Imaginez-vous au rayon jardinage de votre magasin préféré. Vous choisissez un produit censé être efficace contre les mauvaises herbes qui envahissent votre allée ou vos plants de tomates. Le vendeur vous avertit: «On ne pourra vous le vendre que si vous prenez un cours afin de savoir l’utiliser correctement. Je n’y peux rien, c’est la loi…»
Ce curieux mécanisme, c’est celui échafaudé par la majorité des élus du Conseil national. Le 14 septembre, la Chambre du peuple a examiné une proposition bien plus restrictive de Maya Graf (Les Verts/BL): interdire la vente de produits phytosanitaires toxiques aux utilisateurs non professionnels. Autrement dit, aux jardiniers du dimanche comme vous et moi.
Quelques mois plus tôt, l’agricultrice écologiste bâloise était parvenue à convaincre ses collègues du Conseil des États de la nécessité d’intervenir avec la manière forte. Son argument phare: pas moins de 10% des pesticides et herbicides toxiques, soit environ 200 tonnes de substances actives par an, sont répandus par des amateurs dans notre pays.
Si les sénateurs ont soutenu de justesse l’idée d’une interdiction, leurs homologues du National l’ont écartée, histoire d’éviter d’alourdir une réglementation déjà dense. D’où le choix de cette formation obligatoire qui serait imposée aux particuliers.
Réduction des risques
Face à tant d’inventivité, on comprend l’irritation du camp rose-vert au parlement. Il dénonce une demi-mesure inefficace, tandis qu’Alain Berset se gratte la tête. Le ministre de l’Intérieur (et des extérieurs, osera-t-on ajouter) se demande bien comment mettre en place une telle disposition dans nos vraies vies.
L’histoire serait drôle si elle ne traduisait pas une volonté quasi systématique de freiner les efforts entrepris pour préserver la santé de nos sols et des eaux souterraines. Vous vous souvenez certainement des initiatives populaires antipesticides balayées dans les urnes en juin 2021. Pour contrer ces deux textes, le monde paysan jurait ses grands dieux qu’il soutiendrait la stratégie alternative du Conseil fédéral, tournée vers la réduction des risques liés à l’usage de ces produits. Or, depuis que le gouvernement a annoncé qu’il passerait aux actes par le biais d’une série d’ordonnances contraignantes, le vent a tourné dans les campagnes.

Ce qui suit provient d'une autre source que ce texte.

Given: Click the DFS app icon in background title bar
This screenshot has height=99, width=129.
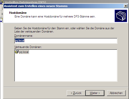Looking at the screenshot, I should tap(2, 2).
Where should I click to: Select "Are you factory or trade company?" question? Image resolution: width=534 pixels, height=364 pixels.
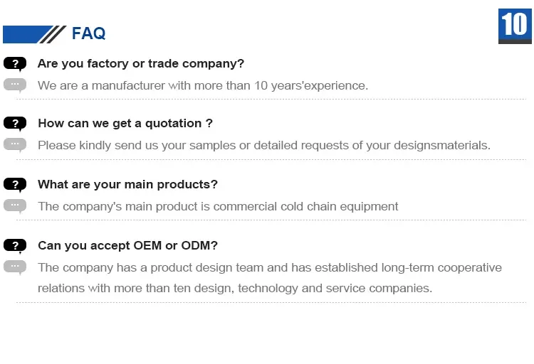[141, 64]
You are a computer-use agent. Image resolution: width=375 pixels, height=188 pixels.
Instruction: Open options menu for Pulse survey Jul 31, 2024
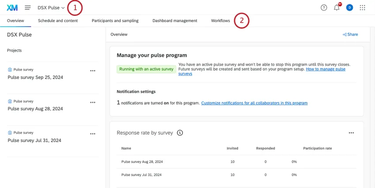click(x=93, y=134)
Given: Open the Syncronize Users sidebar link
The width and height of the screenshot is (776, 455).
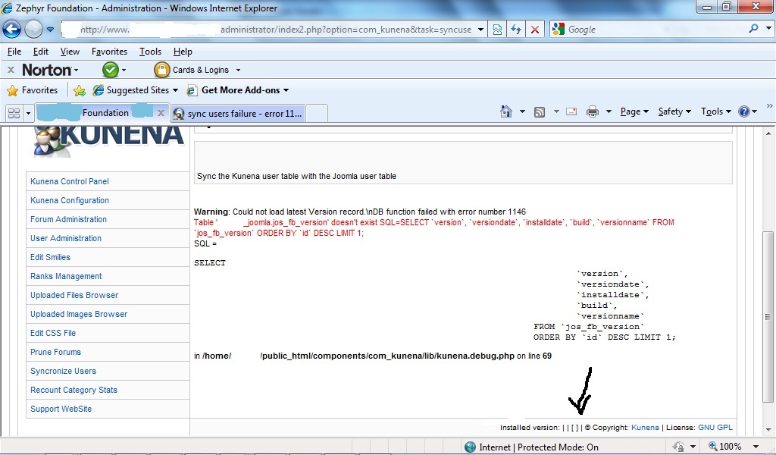Looking at the screenshot, I should pos(64,371).
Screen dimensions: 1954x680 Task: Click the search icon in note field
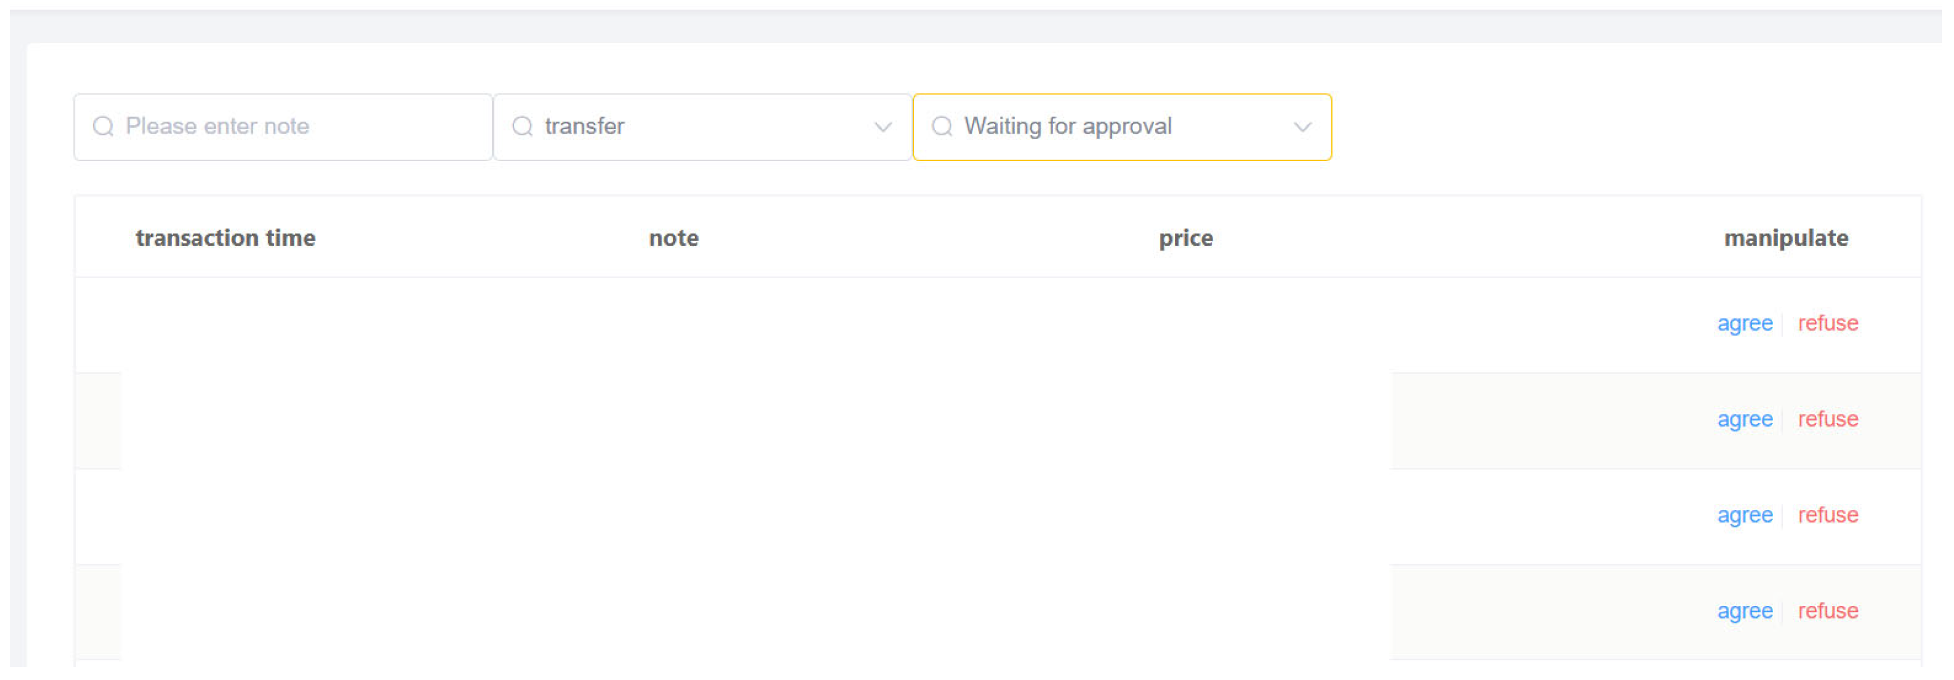point(103,127)
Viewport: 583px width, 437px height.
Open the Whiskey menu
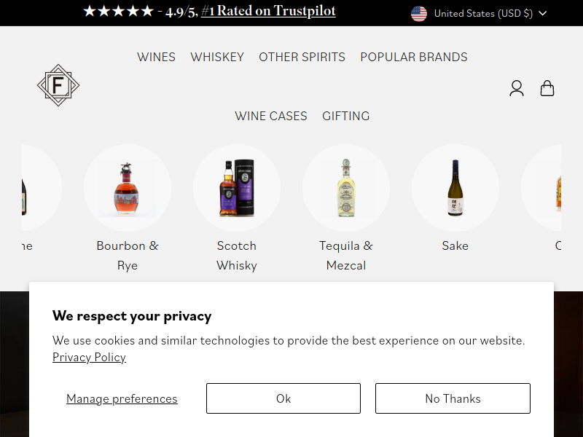pos(217,57)
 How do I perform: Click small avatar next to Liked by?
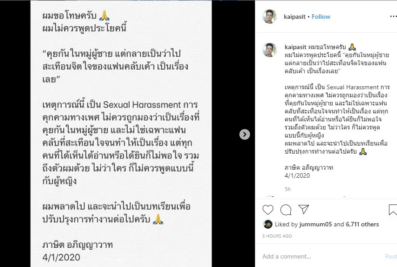[x=267, y=224]
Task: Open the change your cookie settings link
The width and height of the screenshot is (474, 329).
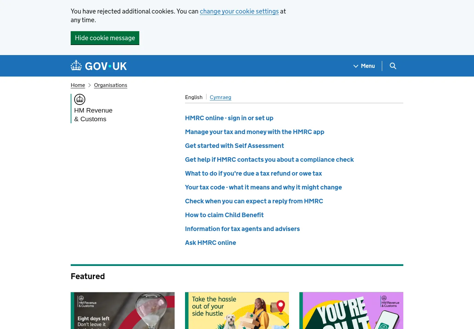Action: pos(239,11)
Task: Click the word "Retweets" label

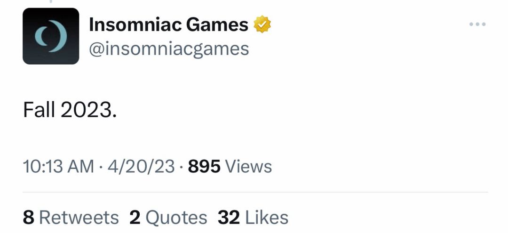Action: click(79, 217)
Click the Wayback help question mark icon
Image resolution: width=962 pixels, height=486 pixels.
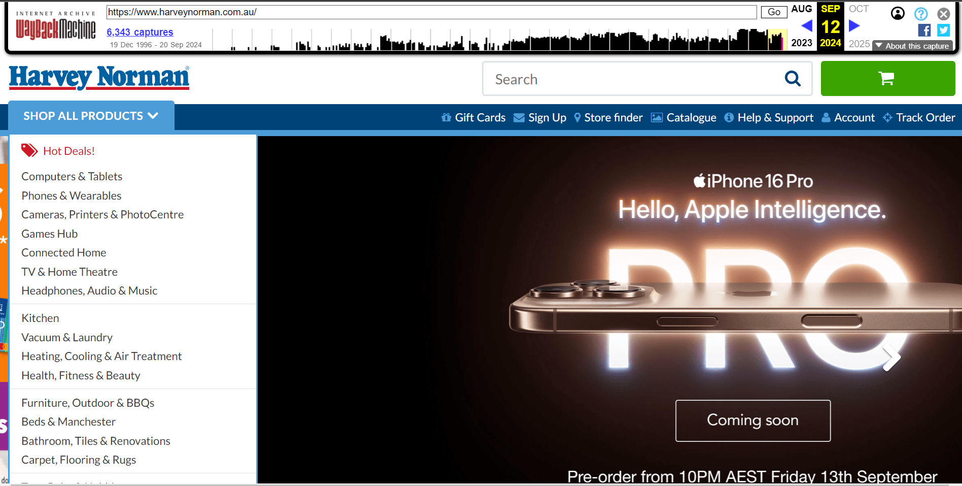pos(921,14)
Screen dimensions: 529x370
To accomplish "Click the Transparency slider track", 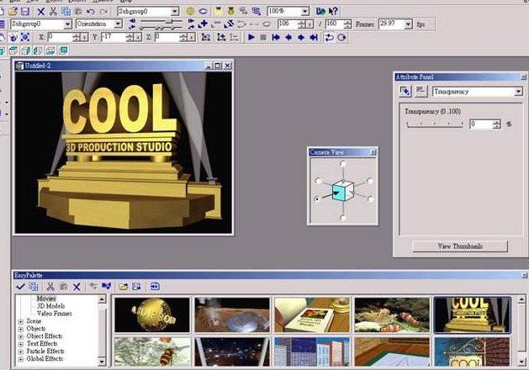I will 435,124.
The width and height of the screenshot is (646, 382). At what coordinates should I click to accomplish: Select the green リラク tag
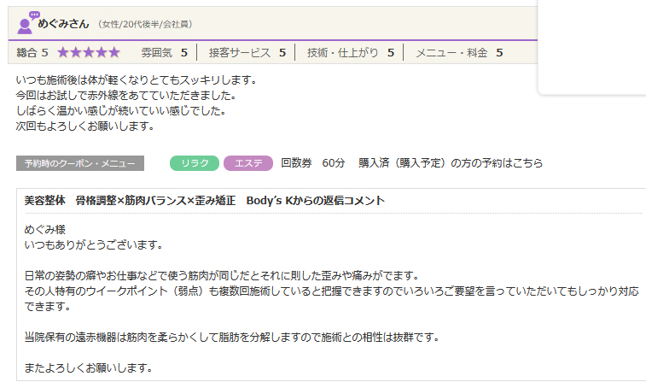(195, 163)
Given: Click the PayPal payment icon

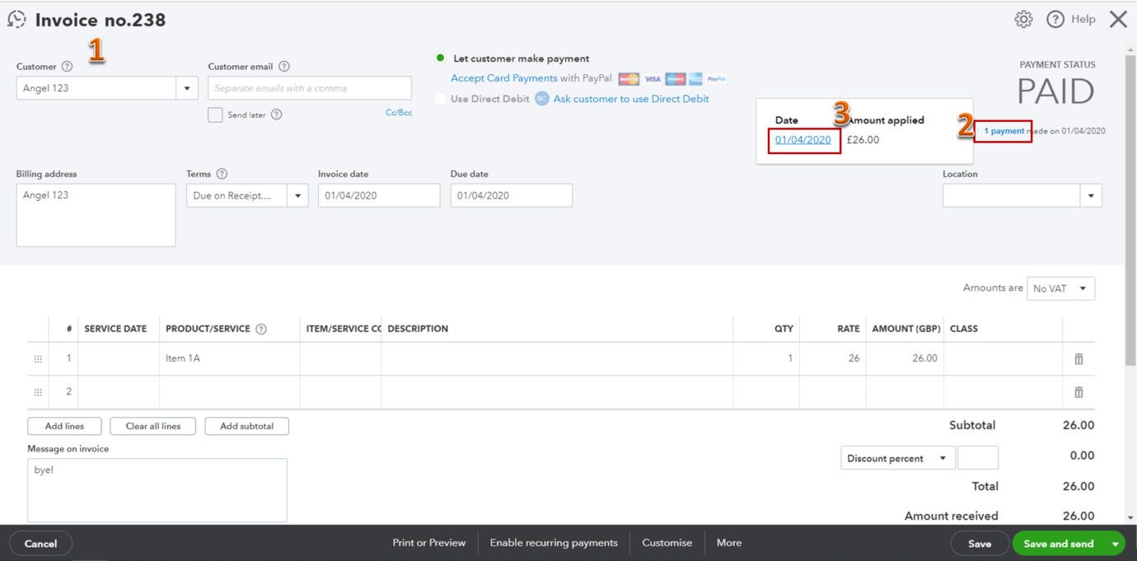Looking at the screenshot, I should click(715, 78).
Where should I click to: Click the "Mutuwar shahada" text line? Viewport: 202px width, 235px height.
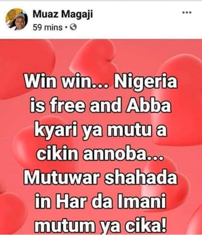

«Les promesses d’hier se heurtent aux réalités d’aujourd’hui. La protection des sols attendra encore un peu.»
On l’a encore vu le 21 septembre à Berne, lorsque le Conseil des États a approuvé plusieurs motions visant à sauvegarder à tout prix la production agricole indigène. Pas question de réduire l’utilisation d’engrais autant que le veut le Conseil fédéral, ni d’affecter 3,5% des terres assolées à des surfaces de promotion de la biodiversité. Le ministre chargé de l’Agriculture, Guy Parmelin, a eu beau insister sur le fait que l’approvisionnement en aliments est assuré en Suisse, rien n’y a fait.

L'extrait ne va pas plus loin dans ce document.